The heat-resistant primer layer 3 may be formed to have a thickness of about 1 μm to 0.3 mm, and usually has a thickness of 2 μm to 20 μm. When it is necessary to give the heat-resistant primer layer some rubber-like properties to make it durable against shearing forces,
20I is preferably 1 m to 0.2 mm.

(Conductive layer) Conductive N4 includes copper, nickel, 1 layer,
Powders such as carbon fiber, graphite, and aluminum are used alone or in combination.

The plastic that serves as the binder for the conductive material powder is selected in consideration of the suitability for coating with ink or paint made by mixing the powder. In general, acrylic resins and urethane resins have good heat resistance and elongation, so
It can be said to be optimal. The mixing ratio of the conductive substance and the plastic binder is selected depending on the conductivity (or resistivity) and other desired properties. From the viewpoint of coating suitability and storage suitability of the ink, the conductive substance in the composition should be 30 to 80%.
% (by weight), the conductive ink coating obtained by mixing the powder of the conductive substance with the plastic binder can be used for printing or printing such as gravure, gravure reverse, roll coating, flow coating, silk screen coating, etc. This can be done using coating technology. Apply two or more coatings if necessary to obtain the desired electromagnetic shielding ability.

(Adhesive layer) The adhesive layer 4 shown in FIG. 2 is a layer for adhering the conductive layer 4 to the surface of the plastic molded product, and an adhesive layer suitable for each material is selected. Commonly useful materials include polyvinyl chloride, polyamide, acrylic, polyvinyl acetate, polyurethane, polyvinyl alcohol, polyimide,
Cellulose acetate, etc. Formation of this layer can be performed by known techniques.
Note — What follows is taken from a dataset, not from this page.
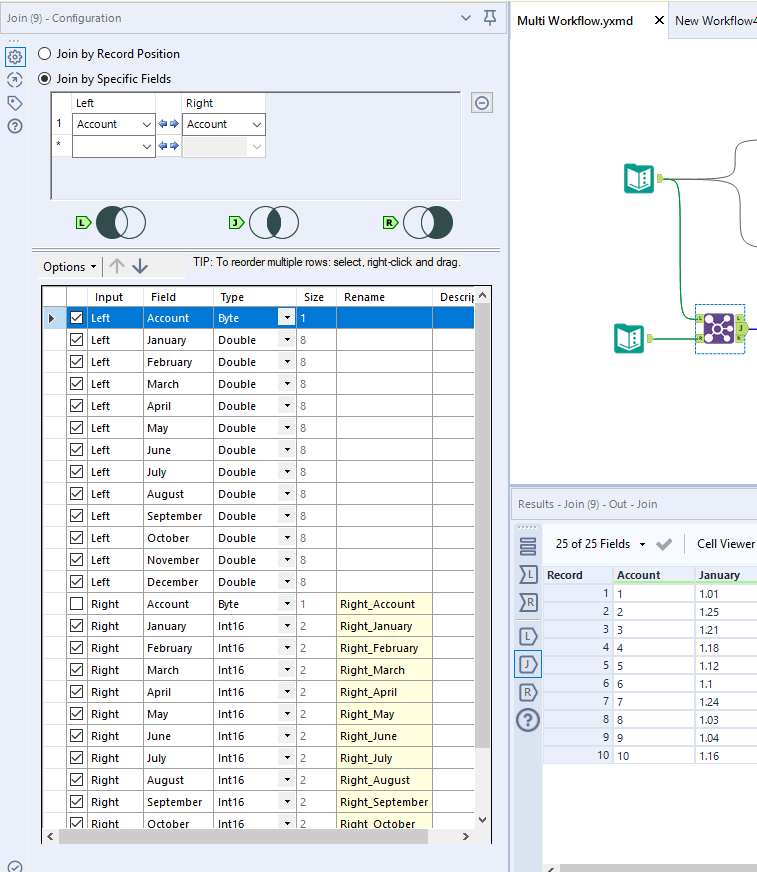Switch to the Multi Workflow.yxmd tab
The width and height of the screenshot is (757, 872).
tap(575, 21)
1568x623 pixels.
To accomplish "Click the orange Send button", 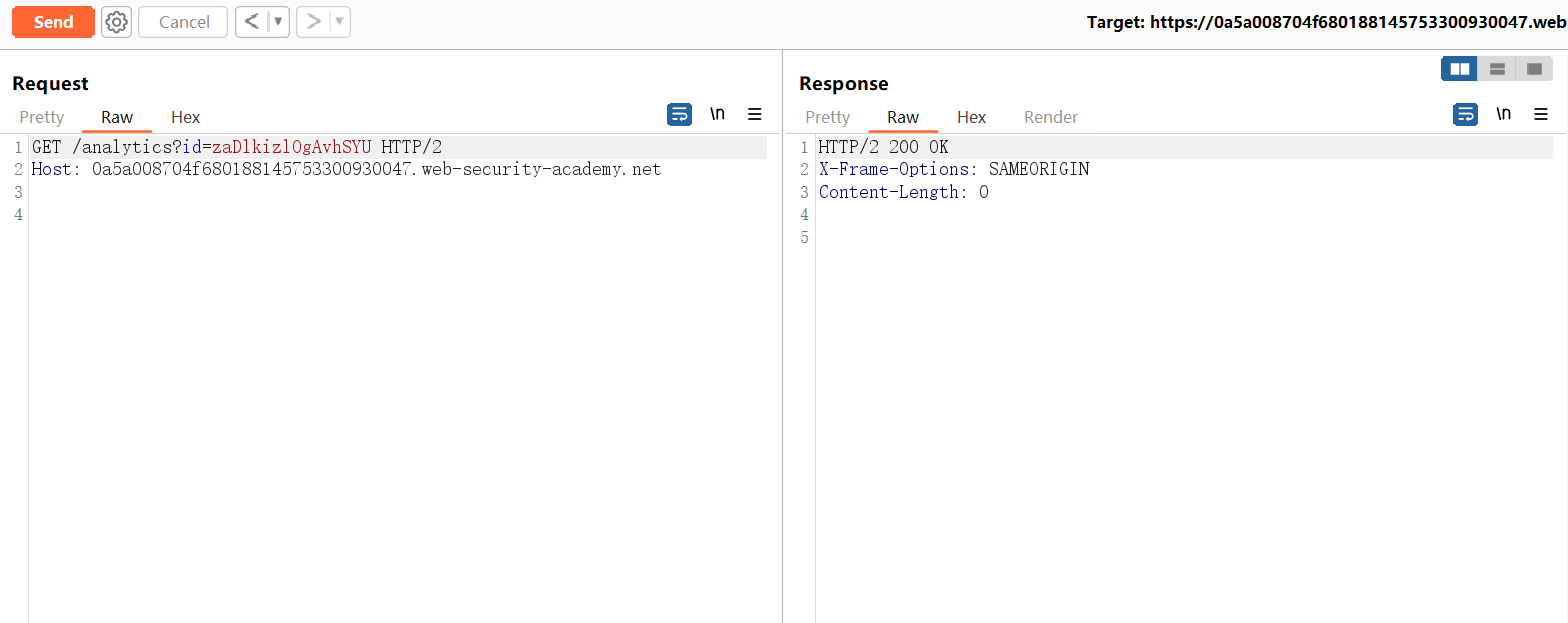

The electromagnetic wave shielding sheet of the present invention is typically used by a so-called "painting" technique during injection molding. In other words, a sheet with a conductive layer having a shape, size, and thickness corresponding to the shape and size of the part where electromagnetic shielding ability is to be imparted to the molded product is prepared, and the necessary preforming is performed by means such as vacuum forming. Thereafter, this is placed in a mold and injection molded into a cabinet or the like, and a conductive layer is provided at a desired position on the molded product. In order to shorten the molding cycle, it is possible to adopt a technique such as performing preforming in an injection mold, for example.

[Action/effect of the invention]

Since the electromagnetic wave shielding sheet of the present invention has the above-mentioned structure, the adhesion between the plastic base sheet and the conductive layer, which was difficult to get acquainted with in the past, is improved, and the adhesion is reduced due to the heat during molding. It also avoids the disadvantage of insufficient adhesion in the combination of plastic base sheet and conductive material, which was not a problem with conventional painting methods, due to thermal distortion caused by the difference between mold temperature and resin temperature during molding. In the molded product obtained using the electromagnetic wave shielding sheet of the present invention,
The electromagnetic wave shielding sheet does not lift or peel off from the molded product.

[Brief explanation of drawings]

FIGS. 1 and 2 are cross-sectional views showing typical examples of the electromagnetic wave shielding sheet of the present invention. l...Plastic base sheet 2...
...Heat-resistant primer layer 3...Conductive layer 4...Adhesive layer

Claims (3)

[Claims] (1) An electromagnetic wave shielding sheet characterized in that a heat-resistant primer layer and a plastic conductive layer containing a conductive substance are sequentially laminated on a plastic base sheet. (2) The electromagnetic wave shielding sheet according to claim 1, wherein the heat-resistant primer layer is made of polyurethane resin or rubber. (3) Claim 1, characterized in that the plastic base sheet is a polyphenylene oxide resin.
The electromagnetic wave shielding sheet according to item 1 or 2.